Integration a Realistic Imperative?
“If there’s one issue that ties climate change and conflict together in South Asia, it’s water,” said senior advisor for natural resource management at USAID’s Asia and Middle East Bureaus, Mary Melnyk. It is “fundamental to some of the existing tensions” in many conflict-affected communities and could alsocontribute to future tensions, she said. Changing weather patterns mean less rainfall; retreating glaciers and snowpack are already decreasing downstream flows; and monsoons are less predictable. At the same time, demand for water is growing because of increases in population and water use, particularly by industry in the region.
USAID is looking to address these issues with an “integrated approach that recognizes this dynamic”. Melynk highlighted how USAID’s water security efforts increase food security, decrease susceptibility to extreme weather events, and reduce tensions that can result from competition over water.
“We also recognize, not only is [water management] complex, but we also have scarce resources,” Melnyk continued. “We’re looking for multiple benefits in our interventions.”
“‘Integrated’ water resources management is the way to go,” agreed Michel. “Who would be for ‘fragmented’ and ‘ad hoc’ water resources management?” But “integration is probably working better as an incantation than it is in implementation,” he continued. “If you want to move on from the verbiage of ‘integrated water resources management,’ you have to ask, ‘well, what’s being integrated? How many sectors are we talking about? Who are the stakeholders?’”
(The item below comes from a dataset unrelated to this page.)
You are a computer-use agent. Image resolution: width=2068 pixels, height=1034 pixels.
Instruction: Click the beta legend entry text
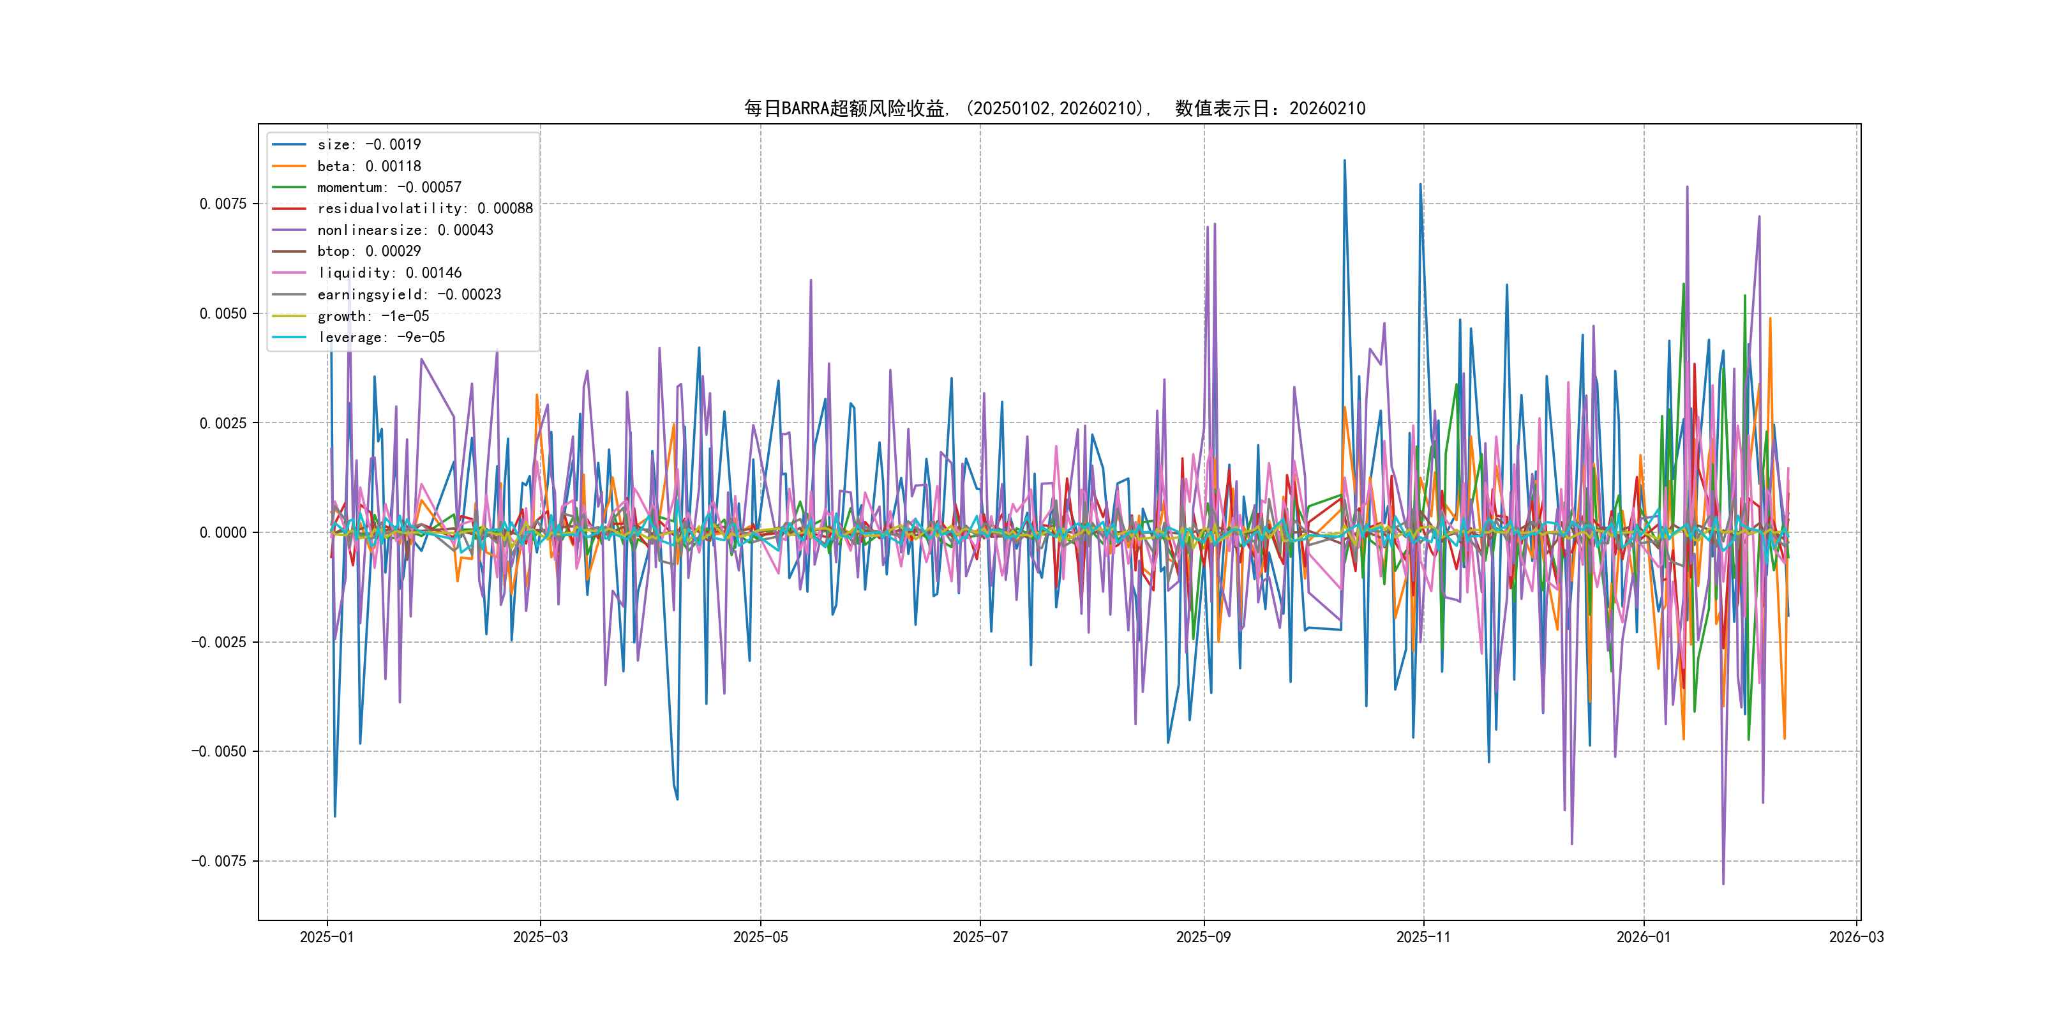click(x=368, y=166)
Where there are competing interests, choices have to be made. “That’s where it’s so important to identify the granularity, the complexity, the local implications. Because we have to be aware of what interests are being favored in the power relationships that may exist within these decision-making structures.”
Preparing for Known Unknowns
Part of the challenge in planning for climate change adaptation is the lack of available data in South Asia. Michel pointed out that the inhospitable landscape of the region makes it difficult to gather information. “There are more weather stations in Switzerland than the entire Tibetan Plateau which is 60 times its size,” he said to illustrate his point. “How are we going to adapt, how are we going to build resilience if we don’t even know what we’re building resiliency to?”
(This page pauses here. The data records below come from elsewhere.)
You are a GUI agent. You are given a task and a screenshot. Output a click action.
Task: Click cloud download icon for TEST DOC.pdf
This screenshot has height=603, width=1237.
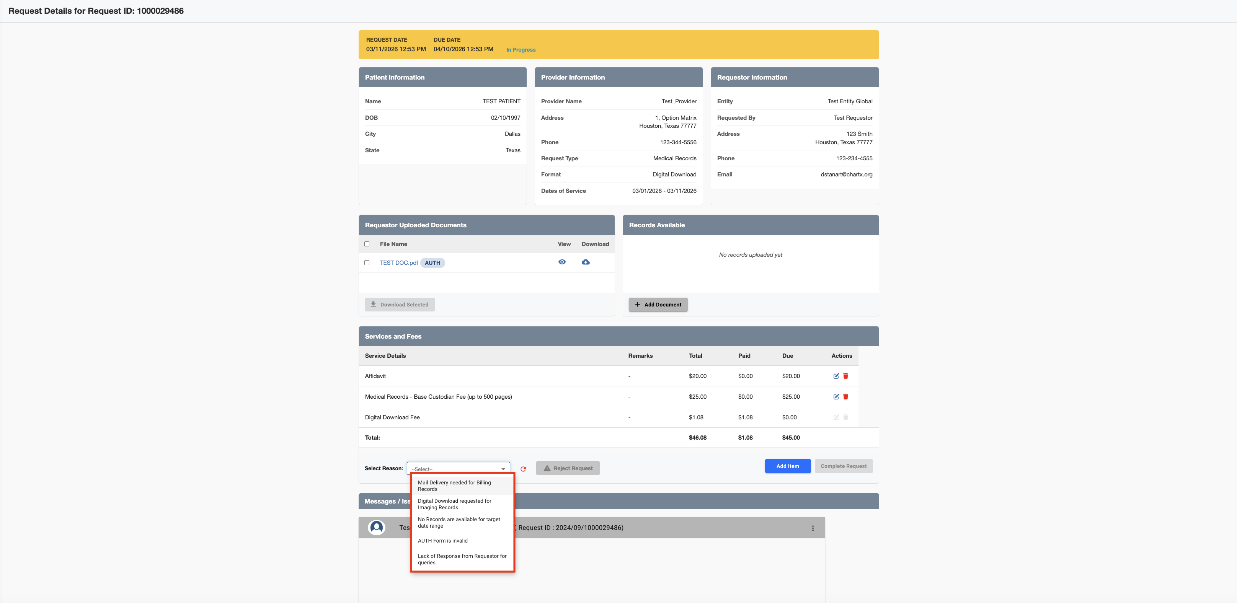click(x=585, y=262)
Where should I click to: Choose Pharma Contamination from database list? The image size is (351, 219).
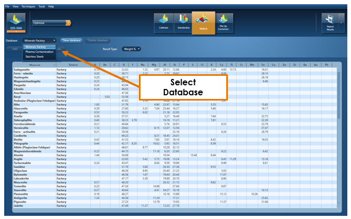point(38,52)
While the panelists agreed there was a need for better information about how exactly the environment is changing, they also pointed out that there are many aspects of climate change that are, by their nature, unpredictable, and adaptation plans should reflect this uncertainty.
The case studies offered a few general recommendations for improving resilience, including considering planned migration as a valid option, encouraging private sector involvement in alternative livelihoods creation, and improving access to quality education to allow community members to be less dependent on climate-sensitive livelihoods like farming and fishing.
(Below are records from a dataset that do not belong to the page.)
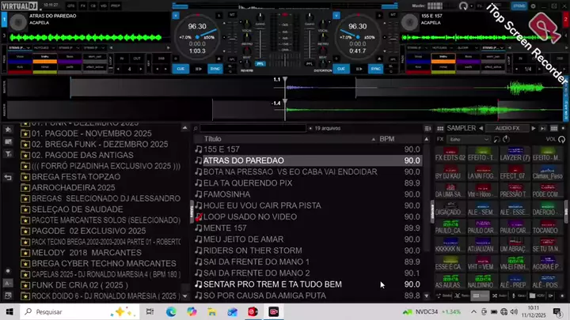Open the AUDIO FX sampler bank dropdown
The image size is (570, 320).
[x=506, y=128]
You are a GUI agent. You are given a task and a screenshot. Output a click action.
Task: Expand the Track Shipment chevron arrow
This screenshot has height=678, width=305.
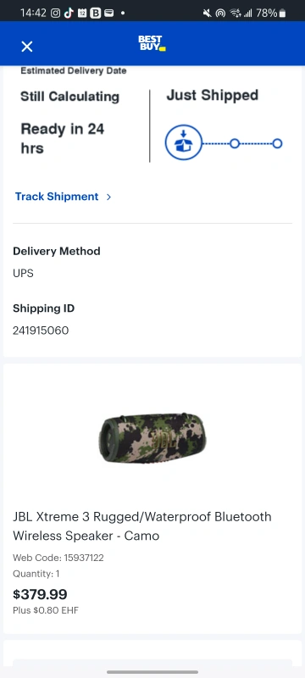click(x=108, y=197)
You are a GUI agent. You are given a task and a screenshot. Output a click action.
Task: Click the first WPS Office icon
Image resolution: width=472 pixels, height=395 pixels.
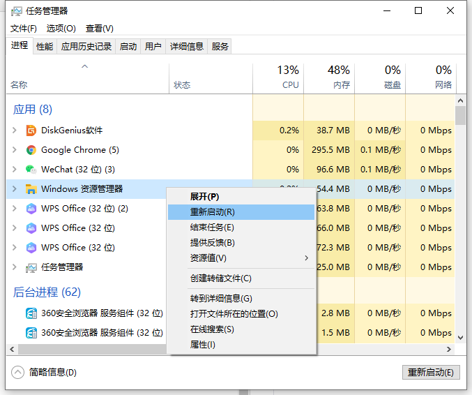tap(31, 209)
“Building resilience should help address the root causes of vulnerability, creating increased capacity to be able to adapt to a range of possible climate futures,” said Vivekananda. If adaptation efforts are too narrowly focused on “specific climate impacts” and “they don’t play out, in a fragile context that could be quite destabilizing and seen as a wasted opportunity.”
“We want to make our systems not only resilient,” Michel said, “but robust to change.”
Case studies for India, Pakistan, and Nepal, and an executive summary of the research can be found on International Alert's website.